Population (28 February 2017)
- • Total: 3,801
- • Density: 34.97/km^{2} (90.57/sq mi)
- Demonym: Esperiani
- Time zone: UTC+1 (CET)
- • Summer (DST): UTC+2 (CEST)
- Postal code: 03045
- Dialing code: 0776
- Patron saint: San Clino Abate
- Website: http://en.comuni-italiani.it/060/031/

= Esperia =

Esperia is a comune (municipality) in the Province of Frosinone in the Italian region Lazio, located about 110 km southeast of Rome and about 40 km southeast of Frosinone. It is located within the Monti Aurunci Natural Park.

==History==
According to some theories, the foundation of the town would be linked to the destruction of the Roman colony of Interamna Lirenas, although the first historically documented human presence dates to the foundation of several monasteries, with the annexed boroughs, by the Abbey of Montecassino (10th century).

The name "Esperia" was chosen in 1867 when the current frazioni of Roccaguglielma and San Pietro merged into a single municipality, with the former as the municipal seat.

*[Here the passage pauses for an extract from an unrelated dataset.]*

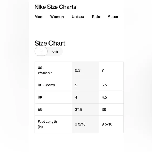Click the US Men's 5 cell
Image resolution: width=152 pixels, height=152 pixels.
(x=85, y=85)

During World War II Esperia was one of the towns that suffered heavily from "Marocchinate," the mass rape committed after the Battle of Monte Cassino by Goumiers, Moroccan colonial troops of the French Expeditionary Corps. Esperia's mayor at the time reported that in his town, 700 women out of 2,500 inhabitants were raped and that some had died as a result.

Johnny Roselli, infamous American mobster, was born in Esperia in 1905; his real name was Filippo Sacco.

==Attractions==
The church of Santa Maria Maggiore and San Filippo Neri in Esperia Superiore houses a painting by Taddeo Zuccari and a 1521 bas-relief. The Baroque Lauretana Chapel, in Esperia Inferiore dedicated to the Madonna di Loreto has a 16th-century wooden Madonna and several paintings by Luca Giordano.

Other churches include San Pietro in Esperia Inferiore, San Donato on Monte D'Oro, Santa Maria di Montevetro on Monte Montevetro (with 15th-century frescoes) and the 16th-century Sanctuary of Madonna delle Grazie, located near the remains of the castle, Santa Maria Maggiore in Monticelli, San Francesco adjoined to the Casa di Riposo in Esperia Superiore, Santa Rosa located in Badia di Esperia. The ancient monastery of San Pietro in Foresta located in Monticelli, now only a tower remains today.

Dinosaur footprints were discovered in 2006 in the locality of San Martino.